Bitcoin’s prolonged downward correction has encountered a pause in the vicinity of a significant support area, primarily defined by the 200-day moving average, sparking a slight rebound. However, the recent uptick appears to lack the necessary momentum, suggesting a potential phase of sideways consolidation.
The Daily Chart
A thorough examination of the daily chart reveals a temporary halt in Bitcoin’s recent correction near a pivotal support range, indicated by the middle boundary of the ascending channel and the crucial 200-day moving average at $39K. This support prompted an uptick in demand, leading to a slight upward retracement.
With the strength of this support range and the possible presence of substantial demand, it is anticipated to act as a fortress for buyers in the mid-term, impeding further downward attempts by sellers. Consequently, the most plausible scenario for Bitcoin in the mid-term entails a period of sideways consolidation between the 200-day moving average and the notable resistance around $48K.

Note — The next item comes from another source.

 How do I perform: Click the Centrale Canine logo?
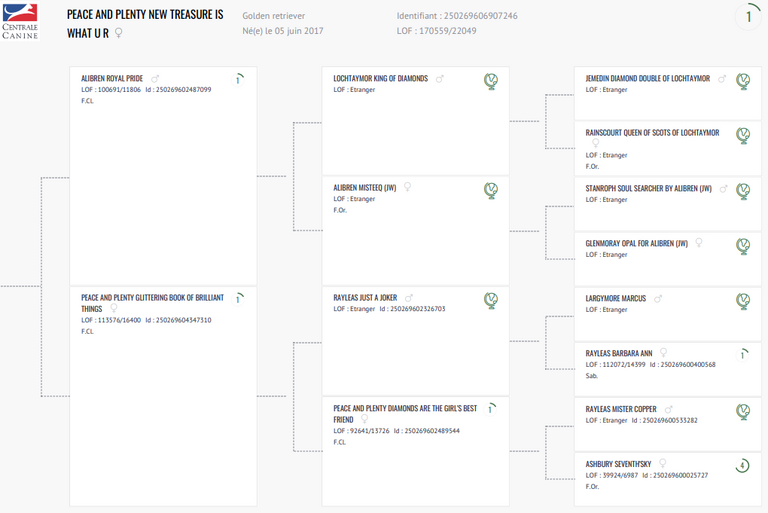pyautogui.click(x=20, y=20)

However, it’s essential to acknowledge the risk, as an unforeseen break below the 200-day moving average could trigger a cascade effect, propelling the price toward the substantial support of the 100-day moving average.
The 4-Hour Chart
An analysis of the 4-hour chart reveals that the rejection from the $48K resistance zone has been temporarily halted, with the price finding support in a critical and substantial region. This zone encompasses the static support of $39K and aligns with the significant 0.5 level of Fibonacci retracement, creating a formidable barrier against downward attempts by sellers due to increased buying pressure.
As a result, the price has initiated a reversal, experiencing a bullish surge towards a substantial resistance zone. This resistance zone includes the lower boundary of the ascending flag, coinciding with a critical static resistance region ranging between $43,578 and $45,606.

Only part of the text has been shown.